Characterizing Experimentation in Continuous Deployment: A Case Study on Bing
- Katja Kevic ,
- Brendan Murphy ,
- Laurie Williams ,
- Jennifer Beckmann
2017 IEEE/ACM 39th International Conference on Software Engineering: Software Engineering in Practice Track (ICSE-SEIP) |
Published by IEEE
The practice of continuous deployment enables product teams to release content to end users within hours or days, rather than months or years. These faster deployment cycles, along with rich product instrumentation, allows product teams to capture and analyze feature usage measurements. Product teams define a hypothesis and a set of metrics to assess how a code or feature change will impact the user. Supported by a framework, a team can deploy that change to subsets of users, enabling randomized controlled experiments. Based on the impact of the change, the product team may decide to modify the change, to deploy the change to all users, or to abandon the change.
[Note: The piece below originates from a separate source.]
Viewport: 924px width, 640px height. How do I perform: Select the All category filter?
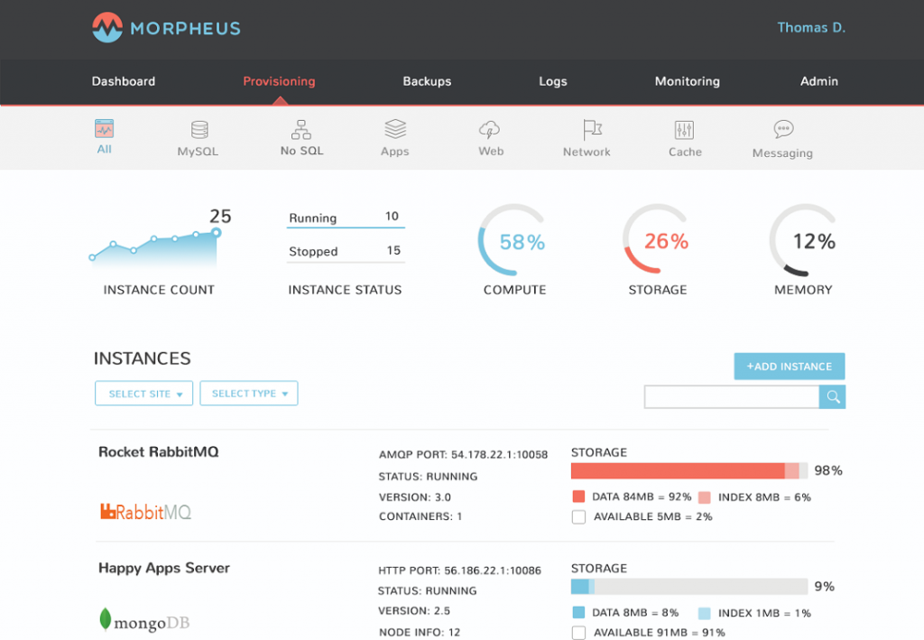(x=104, y=129)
This experimentation process enables product teams to only deploy the changes that positively impact the user experience. The goal of this research is to aid product teams to improve their deployment process through providing an empirical characterization of an experimentation process when applied to a large-scale and mature service. Through an analysis of 21,220 experiments applied in Bing since 2014, we observed the complexity of the experimental process and characterized the full deployment cycle (from code change to deployment to all users). The analysis identified that the experimentation process takes an average of 42 days, including multiple iterations of one or two week experiment runs. Such iterations typically indicate that problems were found that could have hurt the users or business if the feature was just launched, hence the experiment provided real value to the organization. Further, we discovered that code changes for experiments are four times larger than other code changes. We identify that the code associated with 33.4% of the experiments is eventually shipped to all users. These fully-deployed code changes are significantly larger than the code changes for the other experiments, in terms of files (35.7%), changesets (80.4%) and contributors (20.0%).